In October many libraries arrange book displays and plan events around Halloween. One local public library is going one step beyond, stepping off the deep end by setting aside the month of October for a Slasher Movie Marathon. For four Monday evenings patrons are encouraged to be in attendance for viewings of Friday the 13th, A Nightmare on Elm Street, Child’s Play, and Psycho. The invitation to “enjoy a whole month of screams” is reinforced with this come-on: “Movies are drive-in style so bring a blanket and snacks.” The only caveat is that “persons under the age of 18 must be accompanied by an adult.”

Besides questioning the suitability of the films selected, a number of other concerns could be raised. Why schedule movies that are readily available on DVD for purchase from stores and online or can be checked out from the library’s collection of media materials? Why include a restriction regarding age when the films primarily appeal to those under the age of 18? Isn’t encouraging people to bring their own “blankies” fostering puerile behavior?

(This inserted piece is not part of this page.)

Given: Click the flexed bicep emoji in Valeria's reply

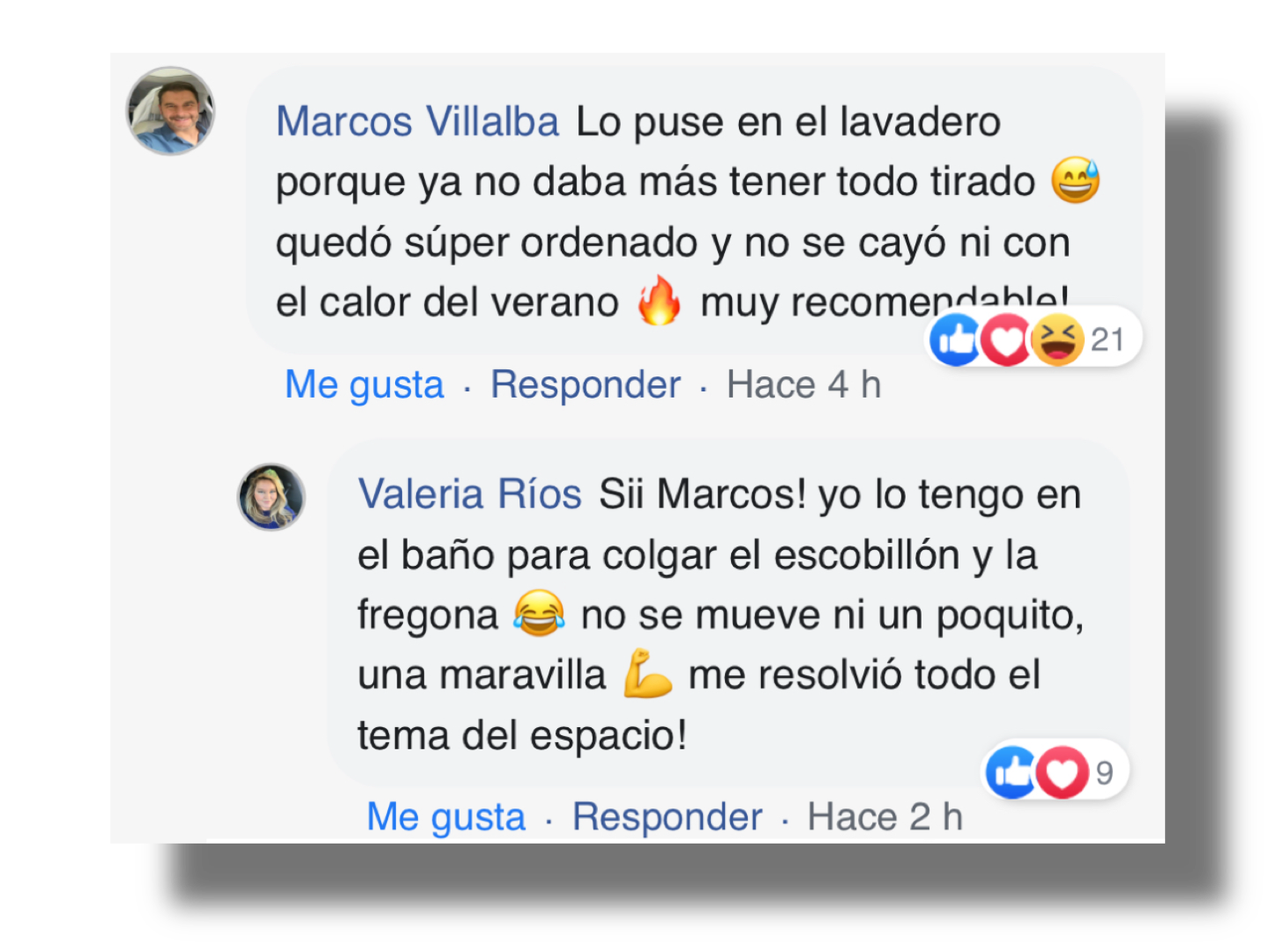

Food is usually not allowed in libraries for a variety of reasons, one of which is that scraps attract pests (over and under the age of 18). Just what snacks are appetizing when watching blood spurting and heads rolling?

If libraries are going to become venues for film revivals, here are suggestions which could be used in other months which are just as practical as a Slasher Movie Marathon in October.

Basher Movie Marathon with the films The Set-Up, Raging Bull, Rocky, Somebody Up There Likes Me. People attending are encouraged to run up and down library steps before and after films. For nourishment, munch on gristle and salty mouthpieces.

 
Rasher Movie Marathon with the movies Animal Farm, Babe, Gordy, Charlotte’s Web. Cook up bacon sandwiches on the grill and stuff yourself with pork rinds. Make a pig of yourself.

Crasher Movie Marathon with Fast and Furious 2-5. Bring Hot Wheels and high chairs on wheels. Movies are drive-in style so bring trays and treats. Eat and watch hot dogs at the same time! Roller skates are optional.

Gnasher Movie Marathon with the films The Dentist, Little Shop of Horrors, Marathon Man, The Shakiest Gun in the West. Just lie back and say, “Eee-yow!” to a toothy funfest. Recommended snacks include jawbreakers and rock candy.

Splasher Movie Marathon with the films Endless Summer, Beach Party, Gidget, Ride the Wild Surf. Bring a picnic basket loaded with goodies and your favorite sand bucket and shovel for a night on the beach with blanket and bingo.

 
Trasher Movie Marathon with the films Polyester, Female Trouble, Mondo Trasho, Pink Flamingos. Everyone will have a Divine time dragging the line. Eat all the finger food you can get down as this month we’re really going to the dogs.